Respondents: metric operationalisation: Response time can be operationalised not only by drawing on the number of days or the number of contacts, but also by taking into account respondents’ return order. For example, it would be possible to measure how many other respondents had returned a survey prior to a given respondent’s return date for the survey. Such a metric operationalisation would analyse respondents’ behaviour relative to the behaviour of other respondents. One advantage of this operationalisation strategy is that it offers the potential to examine respondents who participate early in the field time but later than most other respondents. While these former respondents would be classified as earlier respondents using other operationalisations, they would be classified as later respondents here. As we do not know whether these respondents behave more like early or late respondents, it was important to take this operationalisation into account, which may be especially relevant for surveys with a short field time. One disadvantage of this operationalisation of response time is that not much research has been conducted on it thus far. Based on the aforementioned theoretical assumptions, we expected that respondents who participate later than other respondents would be more likely to attrit.
Respondents: binary operationalisation: It is also possible to distinguish between first or last respondents on the one hand and other respondents on the other hand by using a fixed number, such as the first or last 100 respondents, or a percentage, such as the first or last 10% of respondents, as was done in Bates and Creighton’s (2000) study. From an analytical point of view, the advantage of this operationalisation is that it offers the ability to classify respondents into smaller groups from among all respondents who participated on a given day. Moreover, survey practitioners may want to select a group of a precise size for potential targeted procedures. This operationalisation is the only one that enables researchers to choose the size of the group whose members should be regarded as early or late respondents. However, one disadvantage of using this operationalisation is that a respondent’s response time depends empirically on other respondents’ response time, but this is not actually the case in real life. Drawing on the above-mentioned theoretical background, we expected that respondents who participate among the first group would be less likely to attrit than would later respondents.
Data and methods
In order to investigate the way in which different operationalisations predict attrition, we used data from the GESIS Panel, which is a probability-based mixed-mode (i.e., web and mail) panel survey that collects data every two to three months (Bosnjak et al., 2018). The GESIS Panel was recruited in 2013 and covers respondents who were sampled from the municipal registries of the general population of Germany. Refreshment samples were drawn in 2016, 2018, and 2021.

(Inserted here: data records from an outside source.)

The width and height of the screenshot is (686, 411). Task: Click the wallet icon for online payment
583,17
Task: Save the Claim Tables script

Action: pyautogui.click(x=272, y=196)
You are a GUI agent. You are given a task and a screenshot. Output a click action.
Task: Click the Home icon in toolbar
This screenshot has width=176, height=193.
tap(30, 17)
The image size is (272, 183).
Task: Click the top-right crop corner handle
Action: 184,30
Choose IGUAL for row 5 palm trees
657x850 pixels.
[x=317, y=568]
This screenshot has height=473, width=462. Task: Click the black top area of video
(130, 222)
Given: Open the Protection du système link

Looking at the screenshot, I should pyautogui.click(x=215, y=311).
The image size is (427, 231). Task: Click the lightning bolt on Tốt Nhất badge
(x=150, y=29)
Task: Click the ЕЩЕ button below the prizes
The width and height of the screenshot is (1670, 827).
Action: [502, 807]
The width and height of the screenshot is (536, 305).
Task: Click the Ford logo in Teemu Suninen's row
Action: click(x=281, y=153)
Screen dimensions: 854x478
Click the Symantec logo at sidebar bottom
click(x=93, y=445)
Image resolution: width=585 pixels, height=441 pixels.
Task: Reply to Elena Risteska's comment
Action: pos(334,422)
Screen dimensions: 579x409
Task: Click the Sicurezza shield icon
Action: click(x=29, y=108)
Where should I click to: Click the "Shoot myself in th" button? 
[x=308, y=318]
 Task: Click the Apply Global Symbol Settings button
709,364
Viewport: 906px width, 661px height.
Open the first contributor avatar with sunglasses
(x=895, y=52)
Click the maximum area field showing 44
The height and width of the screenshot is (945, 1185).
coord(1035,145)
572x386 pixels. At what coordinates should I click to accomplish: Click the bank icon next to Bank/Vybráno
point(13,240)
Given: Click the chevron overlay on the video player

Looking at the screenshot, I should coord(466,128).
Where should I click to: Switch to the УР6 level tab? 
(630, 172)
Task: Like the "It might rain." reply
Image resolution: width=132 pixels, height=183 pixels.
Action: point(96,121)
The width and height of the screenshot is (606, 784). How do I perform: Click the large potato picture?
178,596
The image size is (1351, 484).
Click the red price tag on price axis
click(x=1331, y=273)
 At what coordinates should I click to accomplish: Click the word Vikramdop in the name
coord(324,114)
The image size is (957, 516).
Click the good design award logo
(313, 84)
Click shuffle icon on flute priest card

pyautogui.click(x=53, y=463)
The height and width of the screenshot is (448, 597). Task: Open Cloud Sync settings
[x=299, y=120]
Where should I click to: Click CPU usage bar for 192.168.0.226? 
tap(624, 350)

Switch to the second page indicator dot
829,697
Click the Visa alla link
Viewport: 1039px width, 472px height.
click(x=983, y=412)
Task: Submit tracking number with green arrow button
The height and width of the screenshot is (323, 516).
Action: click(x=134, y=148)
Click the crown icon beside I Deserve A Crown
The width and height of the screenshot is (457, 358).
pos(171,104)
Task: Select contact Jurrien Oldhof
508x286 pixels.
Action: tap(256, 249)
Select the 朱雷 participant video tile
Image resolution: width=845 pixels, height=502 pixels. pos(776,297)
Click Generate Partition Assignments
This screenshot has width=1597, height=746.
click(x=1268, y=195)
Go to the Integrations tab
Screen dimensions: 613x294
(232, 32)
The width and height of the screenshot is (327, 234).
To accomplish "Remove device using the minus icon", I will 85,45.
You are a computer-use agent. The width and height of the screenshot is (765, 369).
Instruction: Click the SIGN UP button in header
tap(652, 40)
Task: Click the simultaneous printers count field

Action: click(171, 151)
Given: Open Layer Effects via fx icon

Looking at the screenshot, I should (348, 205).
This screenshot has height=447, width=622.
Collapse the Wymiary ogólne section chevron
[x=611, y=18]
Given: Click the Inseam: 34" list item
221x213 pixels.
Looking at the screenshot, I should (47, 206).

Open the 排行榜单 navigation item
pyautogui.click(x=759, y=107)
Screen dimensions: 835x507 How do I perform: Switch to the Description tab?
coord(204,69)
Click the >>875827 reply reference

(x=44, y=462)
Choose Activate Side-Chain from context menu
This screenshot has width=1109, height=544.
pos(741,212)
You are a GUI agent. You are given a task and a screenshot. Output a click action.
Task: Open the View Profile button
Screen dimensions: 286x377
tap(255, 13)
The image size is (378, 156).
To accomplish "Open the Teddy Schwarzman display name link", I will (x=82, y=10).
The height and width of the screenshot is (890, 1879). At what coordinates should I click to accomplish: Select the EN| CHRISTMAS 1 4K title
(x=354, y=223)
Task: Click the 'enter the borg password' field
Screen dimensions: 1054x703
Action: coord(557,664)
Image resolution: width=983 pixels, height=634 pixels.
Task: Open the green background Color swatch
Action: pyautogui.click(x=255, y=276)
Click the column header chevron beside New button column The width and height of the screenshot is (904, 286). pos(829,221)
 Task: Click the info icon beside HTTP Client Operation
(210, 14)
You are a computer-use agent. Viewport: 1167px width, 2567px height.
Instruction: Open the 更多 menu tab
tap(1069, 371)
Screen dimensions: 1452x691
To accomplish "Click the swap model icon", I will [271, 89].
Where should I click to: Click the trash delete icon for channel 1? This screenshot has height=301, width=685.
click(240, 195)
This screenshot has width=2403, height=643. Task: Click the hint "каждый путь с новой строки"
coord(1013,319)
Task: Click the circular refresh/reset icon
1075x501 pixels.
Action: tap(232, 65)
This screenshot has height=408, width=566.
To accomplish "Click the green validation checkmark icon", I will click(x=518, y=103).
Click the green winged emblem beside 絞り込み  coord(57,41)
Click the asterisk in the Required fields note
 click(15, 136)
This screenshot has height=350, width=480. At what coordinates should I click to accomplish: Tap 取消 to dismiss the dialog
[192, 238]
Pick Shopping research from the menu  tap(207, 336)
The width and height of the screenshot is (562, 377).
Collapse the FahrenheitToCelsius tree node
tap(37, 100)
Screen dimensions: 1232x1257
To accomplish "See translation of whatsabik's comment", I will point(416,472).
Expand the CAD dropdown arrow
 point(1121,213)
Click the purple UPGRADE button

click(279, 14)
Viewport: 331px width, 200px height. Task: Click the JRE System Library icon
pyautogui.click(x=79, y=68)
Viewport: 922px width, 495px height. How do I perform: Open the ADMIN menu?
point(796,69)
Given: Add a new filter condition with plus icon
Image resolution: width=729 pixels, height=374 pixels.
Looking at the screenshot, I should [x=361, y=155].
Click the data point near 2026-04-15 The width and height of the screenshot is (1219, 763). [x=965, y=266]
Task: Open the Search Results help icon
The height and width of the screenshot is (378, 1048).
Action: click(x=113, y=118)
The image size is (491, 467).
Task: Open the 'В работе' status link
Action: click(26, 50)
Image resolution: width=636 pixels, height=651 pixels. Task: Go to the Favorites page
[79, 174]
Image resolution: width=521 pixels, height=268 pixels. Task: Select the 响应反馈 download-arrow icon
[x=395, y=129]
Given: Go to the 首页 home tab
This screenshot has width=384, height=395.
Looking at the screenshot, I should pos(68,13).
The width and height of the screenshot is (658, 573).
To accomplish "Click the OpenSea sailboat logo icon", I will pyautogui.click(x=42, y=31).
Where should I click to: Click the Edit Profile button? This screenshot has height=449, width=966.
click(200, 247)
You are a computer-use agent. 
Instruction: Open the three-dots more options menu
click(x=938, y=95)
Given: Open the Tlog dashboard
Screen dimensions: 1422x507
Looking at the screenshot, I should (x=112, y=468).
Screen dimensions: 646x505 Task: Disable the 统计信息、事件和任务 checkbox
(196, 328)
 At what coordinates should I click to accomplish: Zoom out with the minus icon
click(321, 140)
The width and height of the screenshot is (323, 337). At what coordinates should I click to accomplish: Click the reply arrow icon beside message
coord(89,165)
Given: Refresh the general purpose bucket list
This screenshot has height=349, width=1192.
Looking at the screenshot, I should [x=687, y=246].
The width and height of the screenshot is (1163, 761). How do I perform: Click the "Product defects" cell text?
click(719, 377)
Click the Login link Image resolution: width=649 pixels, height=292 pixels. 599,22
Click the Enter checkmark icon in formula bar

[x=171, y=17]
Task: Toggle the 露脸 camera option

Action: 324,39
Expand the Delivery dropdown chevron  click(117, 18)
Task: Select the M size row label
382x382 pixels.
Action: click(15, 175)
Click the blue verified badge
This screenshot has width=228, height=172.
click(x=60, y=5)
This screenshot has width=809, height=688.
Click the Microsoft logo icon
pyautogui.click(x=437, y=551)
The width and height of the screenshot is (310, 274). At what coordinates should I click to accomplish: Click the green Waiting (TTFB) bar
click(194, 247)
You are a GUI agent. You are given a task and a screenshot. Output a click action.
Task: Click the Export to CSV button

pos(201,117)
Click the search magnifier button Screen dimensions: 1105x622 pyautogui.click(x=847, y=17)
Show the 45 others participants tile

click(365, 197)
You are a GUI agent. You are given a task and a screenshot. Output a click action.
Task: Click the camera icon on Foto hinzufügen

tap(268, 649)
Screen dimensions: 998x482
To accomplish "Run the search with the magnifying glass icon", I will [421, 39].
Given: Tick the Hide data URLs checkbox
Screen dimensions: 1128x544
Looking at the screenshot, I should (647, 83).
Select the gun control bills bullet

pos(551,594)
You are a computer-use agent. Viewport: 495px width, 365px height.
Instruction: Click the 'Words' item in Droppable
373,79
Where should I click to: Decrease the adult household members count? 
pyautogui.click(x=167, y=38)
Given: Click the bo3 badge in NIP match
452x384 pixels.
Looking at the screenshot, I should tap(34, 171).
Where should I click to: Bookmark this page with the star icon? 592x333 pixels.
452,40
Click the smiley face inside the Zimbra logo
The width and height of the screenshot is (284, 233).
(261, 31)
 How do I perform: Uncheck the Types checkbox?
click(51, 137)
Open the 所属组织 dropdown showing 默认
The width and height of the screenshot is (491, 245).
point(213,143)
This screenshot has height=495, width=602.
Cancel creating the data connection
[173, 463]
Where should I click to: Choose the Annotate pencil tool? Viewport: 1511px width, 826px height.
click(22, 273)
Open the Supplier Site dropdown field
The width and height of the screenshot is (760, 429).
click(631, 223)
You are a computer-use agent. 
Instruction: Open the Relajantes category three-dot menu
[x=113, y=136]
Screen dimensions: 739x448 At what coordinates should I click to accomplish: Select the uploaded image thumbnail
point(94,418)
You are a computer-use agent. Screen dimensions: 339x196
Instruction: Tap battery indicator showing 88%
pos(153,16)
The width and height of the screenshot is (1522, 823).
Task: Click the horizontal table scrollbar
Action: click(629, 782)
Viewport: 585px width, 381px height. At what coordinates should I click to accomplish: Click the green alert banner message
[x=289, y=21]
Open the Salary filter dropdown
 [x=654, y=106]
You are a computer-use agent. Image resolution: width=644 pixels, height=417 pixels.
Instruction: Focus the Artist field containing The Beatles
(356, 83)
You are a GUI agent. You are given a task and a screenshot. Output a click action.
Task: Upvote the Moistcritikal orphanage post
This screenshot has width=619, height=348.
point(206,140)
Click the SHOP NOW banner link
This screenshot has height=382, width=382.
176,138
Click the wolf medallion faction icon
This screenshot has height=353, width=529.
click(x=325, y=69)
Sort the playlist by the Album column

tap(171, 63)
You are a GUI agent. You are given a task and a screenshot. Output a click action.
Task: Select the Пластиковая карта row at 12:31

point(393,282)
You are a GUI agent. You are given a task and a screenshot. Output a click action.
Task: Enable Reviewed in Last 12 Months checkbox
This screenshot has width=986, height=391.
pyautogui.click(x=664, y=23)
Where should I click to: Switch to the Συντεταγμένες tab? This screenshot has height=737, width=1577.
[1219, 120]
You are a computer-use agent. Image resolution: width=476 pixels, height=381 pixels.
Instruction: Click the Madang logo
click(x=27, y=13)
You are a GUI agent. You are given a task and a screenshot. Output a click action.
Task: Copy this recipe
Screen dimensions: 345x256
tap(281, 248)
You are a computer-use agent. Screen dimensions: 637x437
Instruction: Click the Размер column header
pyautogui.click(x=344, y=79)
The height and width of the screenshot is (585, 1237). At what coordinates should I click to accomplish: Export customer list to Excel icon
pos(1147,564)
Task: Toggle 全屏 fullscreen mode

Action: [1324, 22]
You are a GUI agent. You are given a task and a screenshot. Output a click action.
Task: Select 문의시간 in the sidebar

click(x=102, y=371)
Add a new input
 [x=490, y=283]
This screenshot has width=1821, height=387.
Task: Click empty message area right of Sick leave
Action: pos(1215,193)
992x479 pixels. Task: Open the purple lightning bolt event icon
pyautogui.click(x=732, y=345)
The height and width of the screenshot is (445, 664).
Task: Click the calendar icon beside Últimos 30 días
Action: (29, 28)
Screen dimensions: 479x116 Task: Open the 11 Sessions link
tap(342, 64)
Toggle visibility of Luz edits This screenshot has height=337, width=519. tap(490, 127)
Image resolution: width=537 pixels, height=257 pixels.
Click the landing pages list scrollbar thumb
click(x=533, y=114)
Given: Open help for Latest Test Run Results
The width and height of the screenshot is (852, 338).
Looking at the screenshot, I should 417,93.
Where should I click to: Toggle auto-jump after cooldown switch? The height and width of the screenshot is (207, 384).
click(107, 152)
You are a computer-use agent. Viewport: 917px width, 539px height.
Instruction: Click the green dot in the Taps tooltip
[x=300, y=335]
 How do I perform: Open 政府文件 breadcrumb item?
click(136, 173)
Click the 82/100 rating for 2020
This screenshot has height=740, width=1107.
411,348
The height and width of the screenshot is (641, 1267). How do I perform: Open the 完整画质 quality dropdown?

Before becoming a regular panelist, respondents participated in a face-to-face recruitment interview. The AAPOR Response Rate 1 in the recruitment interview was 35.5% for the first cohort (i.e., the 2013 recruitment) and 33.2% for the second cohort (i.e., the 2016 refreshment). The third and fourth cohorts (i.e., the 2018 and 2021 refreshments, respectively) were not included in the data that we used for the present study. Respondents to the recruitment interview were invited to a self-administered welcome survey. Among all respondents who had agreed to attend the GESIS Panel, 79.9% of the first cohort and 80.5% of the second cohort participated in the welcome survey. Respondents to this survey became regular panelists. Overall, about 65% of respondents participate in the web mode, and mode switches between the waves are not possible.
Every two months, around 5,000 panelists participate in GESIS Panel surveys. Respondents receive a 5-EUR prepaid incentive with every survey invitation, which is sent via postal mail. Web respondents additionally receive an email with a web link to the survey and up to two email reminders – that is, one reminder each both one and two weeks after the field start. The data used in the present study stem from the dataset of the GESIS Panel Extended Edition, Version 35 (GESIS, 2020), which was published in March 2020 and contains 34 waves (2014–2019).
The dependent variable of panel attrition was operationalised as follows: We defined a case as attrition if a respondent had participated in at least one GESIS Panel wave and had ultimately stopped participating before the fourth wave of 2019. Panel attrition can take two forms: First, respondents can actively de-register, and second, respondents who have not responded in three consecutive waves – despite the fact that their invitations were delivered – are not invited to future waves. For each wave, we used a binary indicator of whether a respondent had attritted as a dependent variable for our analyses. If a respondent had stayed in the panel for a particular wave, the variable was coded as 0. If a respondent had attritted after this wave, the variable was coded as 1. If a respondent had already attritted in one of the previous waves, the variable was coded as a missing value. In the following, we introduce the measurements of response time. A table with examples is provided in the appendix.
Days: metric operationalisation: For the metric operationalisation of the response time in days, we calculated the days it took respondents to participate and then send back their surveys in the respective waves. For every respondent and wave, we subtracted the date of the field start from the date of the return of the survey. For web respondents, the return date was measured by the survey software. For mail participants, we took into account the date when the survey agency received the filled-in questionnaire. It should be noted that the same type of postal mail sent from within Germany takes equally long to be delivered within the country, irrespective of the sending or delivery location.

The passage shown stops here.